Pablo Arciniegas
Ser joven en Colombia es un riesgo. Las víctimas mortales de las masacres de Llano Verde y Samaniego no pasaban de los 30 años, lo mismo que las del 9 de septiembre en Bogotá (exceptuando a Javier Ordóñez que tenía 43 y a María del Carmen Viuvche que tenía 62). Lo que significa que no son incidentes aislados, como descaradamente afirma el Gobierno, sino crímenes que buscan intimidar y destruir a la juventud colombiana.
El desprecio por los jóvenes en este país está normalizado. Para los jóvenes no solo hay pocas oportunidades, además, se les ve como una amenaza, como los vándalos que siempre están en descontento sin ningún motivo y que quieren desestabilizar el país para trepar un régimen de izquierda. Tan solo fíjense en cómo Álvaro Uribe se refiere a Iván Cepeda. “Joven senador”, le dice, y dudo que sea por hacerle un cumplido, porque Cepeda tiene 57 años.
Por eso, a este Gobierno poco le importa el homicidio de un joven por parte de los antimotines y el Ejército. Antes, lo va a aplaudir, como hizo el presidente Duque (que supuestamente es un presidente joven) disfrazándose de patrullero. Ojalá que pase a la historia por esta payasada, porque fue tan ridículo como claro, demostrando que él no está para preservar ninguna democracia, ni derechos humanos. Él es presidente para enriquecerse y enriquecer a los que lo pusieron ahí.
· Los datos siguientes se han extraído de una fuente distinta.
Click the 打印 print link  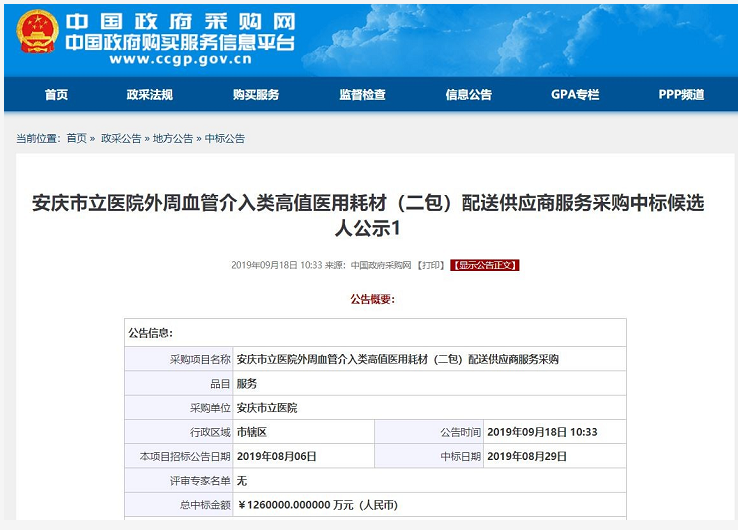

Y si alguien pretende estorbarlo, pues le manda a la Policía que no necesita de ninguna orden para disparar.
Lo grave es que una sociedad como la colombiana, que erradica a su juventud, no solo hace pasar a los inocentes por enemigos de la tranquilidad y el Estado, también es una sociedad que se queda sin esperanzas. Es una sociedad que no se renueva, sino que se repite interminablemente, independiente del año en el que esté. Y es tan evidente que este proyecto de país es tan pobre y que solo opera en beneficio de unos cuantos, que la única manera de defenderlo es con violencia: con las balaceras de pandillas de oficiales en canchas y avenidas.
Pero ese despliegue grosero de autoridad no sorprende. Sorprende que, a pesar de todo, los jóvenes se siguen resistiendo. Este gobierno de los dementes parece que todavía no les ha quitado algo esencial. Una grandeza que arrincona todo el miedo y resentimiento inoculados por años. Yo la vi ese mismo 9 de septiembre, cuando de las ruinas de los CAI quemados se levantaron bibliotecas. Entonces, inmediatamente pensé cómo sería Bogotá, si en vez de tanta desconfianza y represión, lo que uno se encontrara fueran artistas y libros. Quizás esta ciudad que amo no sería tan despiadada y corrupta.
Hoy lo sigo creyendo, sin prestarle mucho cuidado a los que me dicen que exagero y que finalmente la Policía volvió a su lugar y borró el rostro de Juliet Ramírez en La Gaitana y lo mismo con el nombre de Jaider Fonseca en el Parkway. Lo creo porque, como leí en un cartel de estas manifestaciones, “Ahora que nos quitaron todo, también nos quitaron el miedo”.
Epílogo
Esta columna está dedicada (si es que una columna se puede dedicar) a las dos bibliotecas populares fundadas el 9 de septiembre en Bogotá y a las dos víctimas que les dieron sus nombres. A los colectivos, parches, catalogadores y promotores de lectura que están detrás de ellas, les ruego que aguanten. Al resto de nosotros, nos digo que no perdamos la oportunidad de irlas a conocer y les donemos libros.